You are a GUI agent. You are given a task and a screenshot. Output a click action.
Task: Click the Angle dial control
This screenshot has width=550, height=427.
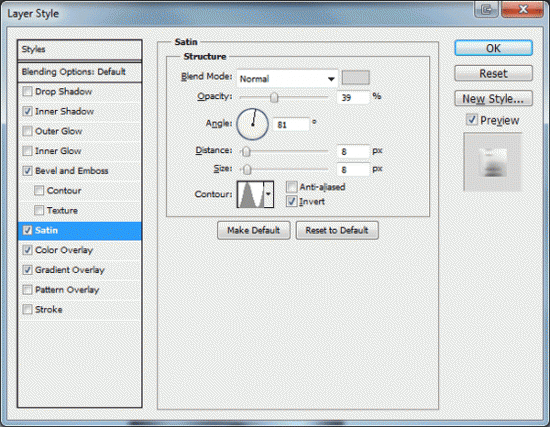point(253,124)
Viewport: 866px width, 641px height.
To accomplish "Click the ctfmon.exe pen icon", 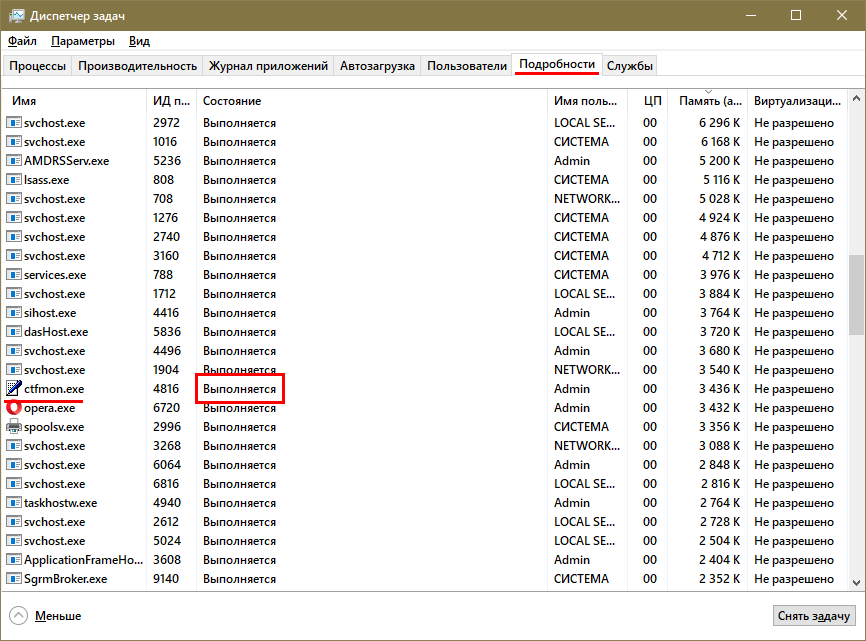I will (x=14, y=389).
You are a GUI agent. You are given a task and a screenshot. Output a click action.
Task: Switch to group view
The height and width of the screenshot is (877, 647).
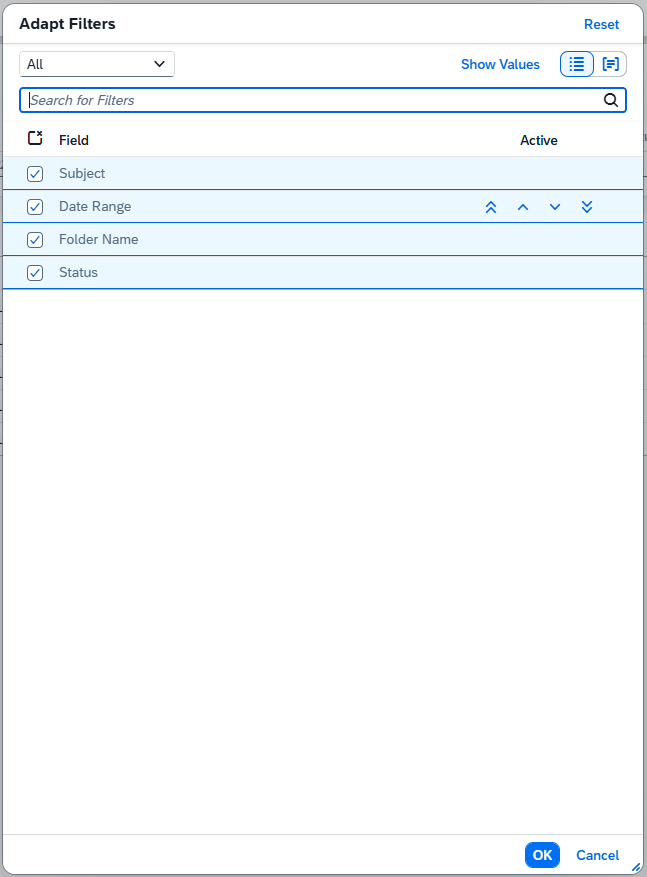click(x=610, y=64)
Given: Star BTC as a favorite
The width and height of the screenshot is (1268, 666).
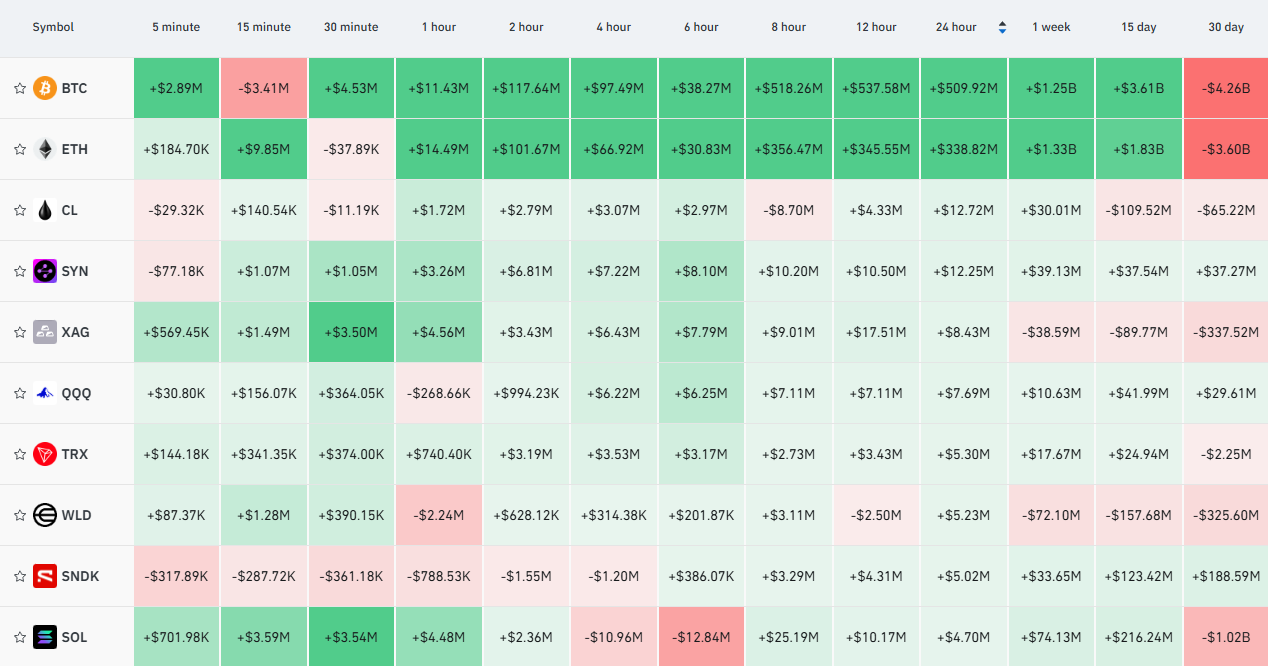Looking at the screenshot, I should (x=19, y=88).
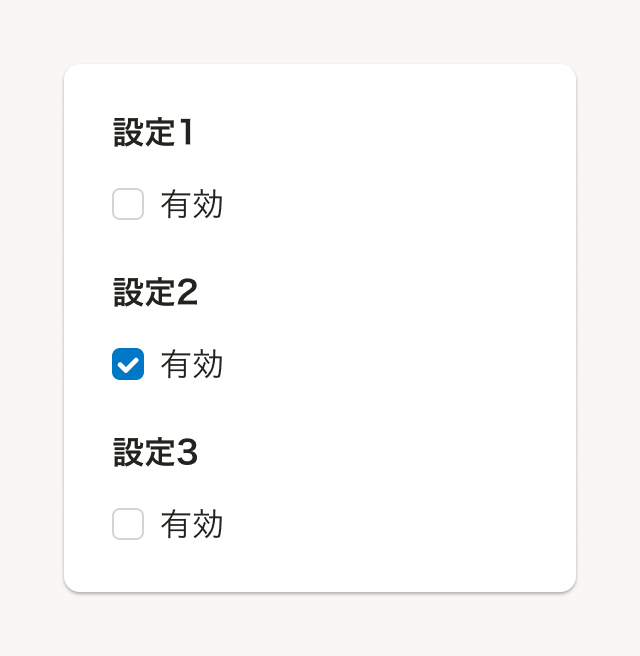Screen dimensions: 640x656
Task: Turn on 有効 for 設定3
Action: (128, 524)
== == ==
_AIM OF THE EXERCISE_. With pictures excluded, copy exactly the lines from the line containing "Given: Star BTC as a favorite" through the last line of the listing above, both ends included.

_RESULT BELOW_.
Given: Star BTC as a favorite
The width and height of the screenshot is (1268, 666).
Looking at the screenshot, I should (x=19, y=88).
Screen dimensions: 640x656
Task: Turn on 有効 for 設定3
Action: (128, 524)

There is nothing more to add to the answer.